Ne pas abdiquer le leadership technologique sur l’IA

La seconde bataille que l’Europe doit mener consiste à garder la maîtrise de son destin technologique et à éviter de laisser échapper la valeur créée par l’IA. Ce mot d’ordre peut sembler naïf sachant que 90 % des financements en faveur des « large language models » (LLM), les moteurs de l’IA générative sont fléchés vers les États-Unis et que 61 des principaux LLM ont été développés outre-Atlantique, contre seulement 21 en Europe. Cependant, les LLM ne sont que la partie visible de l’iceberg technologique de l’IA, qui comporte en réalité huit maillons : depuis l’amont (production de silicium brut, équipement industriel des fonderies de semi-conducteurs, fabrication de processeurs, etc.) jusqu’à la production des modèles et des applications, et finalement l’aval – c’est-à-dire les services professionnels qui accompagnent le déploiement des outils d’IA. A quoi s’ajoute encore la production d’une énergie compétitive, tant sur les coûts que le carbone.

Sur certains de ces maillons, l’Europe occupe une position concurrentielle intéressante. La politique industrielle de l’Europe sur l’IA doit devenir plus granulaire. Maillon par maillon, nous devons analyser nos enjeux spécifiques de souveraineté, de partenariats stratégiques, et nos opportunités de saut technologique.

Plutôt que de réduire l’IA à un dilemme caricatural entre humains et machines, nous devons nous concentrer sur l’accompagnement de cette technologie. L’impact de l’IA sera déterminé par nos décisions collectives.

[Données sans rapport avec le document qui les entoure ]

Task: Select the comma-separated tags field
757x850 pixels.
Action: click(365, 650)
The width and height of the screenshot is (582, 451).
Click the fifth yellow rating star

Ensemble, nous pouvons faire en sorte que l’IA génère une prospérité partagée, un rebond de la productivité en Europe, et la pérennisation de notre modèle de progrès.

* Autor D. et Salomons A., Is automation labor-displacing? Productivity growth, employment, and the labor share, Brookings Papers, mars 2018 ; Brynjolfsson E., Generative AI at Work, Stanford Working Paper #4141, novembre 2023.